→ WHAT IS NEEDED:
After finding the line with "Task: Click the Account Type dropdown arrow" in the data below, set down exactly each line through the one with "Tap the user", inclusive, and stop there.

(Saved data entries)
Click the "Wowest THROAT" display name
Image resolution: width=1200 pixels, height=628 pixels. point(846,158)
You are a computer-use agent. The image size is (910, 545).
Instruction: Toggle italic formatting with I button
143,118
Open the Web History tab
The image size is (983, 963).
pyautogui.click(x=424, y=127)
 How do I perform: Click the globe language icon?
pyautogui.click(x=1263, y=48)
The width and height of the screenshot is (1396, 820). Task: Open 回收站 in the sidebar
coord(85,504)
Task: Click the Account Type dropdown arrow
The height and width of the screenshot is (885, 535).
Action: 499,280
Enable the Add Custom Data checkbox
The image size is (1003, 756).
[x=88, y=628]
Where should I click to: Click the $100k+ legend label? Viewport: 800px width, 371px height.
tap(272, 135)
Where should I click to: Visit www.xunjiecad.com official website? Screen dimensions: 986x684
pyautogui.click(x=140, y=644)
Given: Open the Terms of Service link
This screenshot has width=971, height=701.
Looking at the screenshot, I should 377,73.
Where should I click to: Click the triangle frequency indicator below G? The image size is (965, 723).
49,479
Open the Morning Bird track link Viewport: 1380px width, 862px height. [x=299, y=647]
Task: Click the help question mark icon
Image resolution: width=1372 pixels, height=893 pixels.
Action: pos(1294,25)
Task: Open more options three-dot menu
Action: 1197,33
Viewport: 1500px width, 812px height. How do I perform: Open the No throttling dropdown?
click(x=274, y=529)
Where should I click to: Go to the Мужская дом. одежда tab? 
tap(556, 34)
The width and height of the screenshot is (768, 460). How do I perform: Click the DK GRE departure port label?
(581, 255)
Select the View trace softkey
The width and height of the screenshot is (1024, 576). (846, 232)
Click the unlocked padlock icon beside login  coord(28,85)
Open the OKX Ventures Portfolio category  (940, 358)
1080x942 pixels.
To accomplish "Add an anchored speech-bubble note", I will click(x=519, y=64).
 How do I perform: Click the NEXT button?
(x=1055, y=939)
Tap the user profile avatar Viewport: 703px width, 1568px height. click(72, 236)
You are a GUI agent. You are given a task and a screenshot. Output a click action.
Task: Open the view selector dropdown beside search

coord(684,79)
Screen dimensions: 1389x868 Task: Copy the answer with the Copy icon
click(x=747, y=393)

→ RESULT:
Task: Click the Account Type dropdown arrow
The height and width of the screenshot is (885, 535).
Action: 499,280
Enable the Add Custom Data checkbox
The image size is (1003, 756).
[x=88, y=628]
Where should I click to: Click the $100k+ legend label? Viewport: 800px width, 371px height.
tap(272, 135)
Where should I click to: Visit www.xunjiecad.com official website? Screen dimensions: 986x684
pyautogui.click(x=140, y=644)
Given: Open the Terms of Service link
This screenshot has width=971, height=701.
Looking at the screenshot, I should 377,73.
Where should I click to: Click the triangle frequency indicator below G? The image size is (965, 723).
49,479
Open the Morning Bird track link Viewport: 1380px width, 862px height. [x=299, y=647]
Task: Click the help question mark icon
Image resolution: width=1372 pixels, height=893 pixels.
Action: pos(1294,25)
Task: Open more options three-dot menu
Action: 1197,33
Viewport: 1500px width, 812px height. How do I perform: Open the No throttling dropdown?
click(x=274, y=529)
Where should I click to: Go to the Мужская дом. одежда tab? 
tap(556, 34)
The width and height of the screenshot is (768, 460). How do I perform: Click the DK GRE departure port label?
(581, 255)
Select the View trace softkey
The width and height of the screenshot is (1024, 576). (846, 232)
Click the unlocked padlock icon beside login  coord(28,85)
Open the OKX Ventures Portfolio category  (940, 358)
1080x942 pixels.
To accomplish "Add an anchored speech-bubble note", I will click(x=519, y=64).
 How do I perform: Click the NEXT button?
(x=1055, y=939)
Tap the user profile avatar Viewport: 703px width, 1568px height. click(72, 236)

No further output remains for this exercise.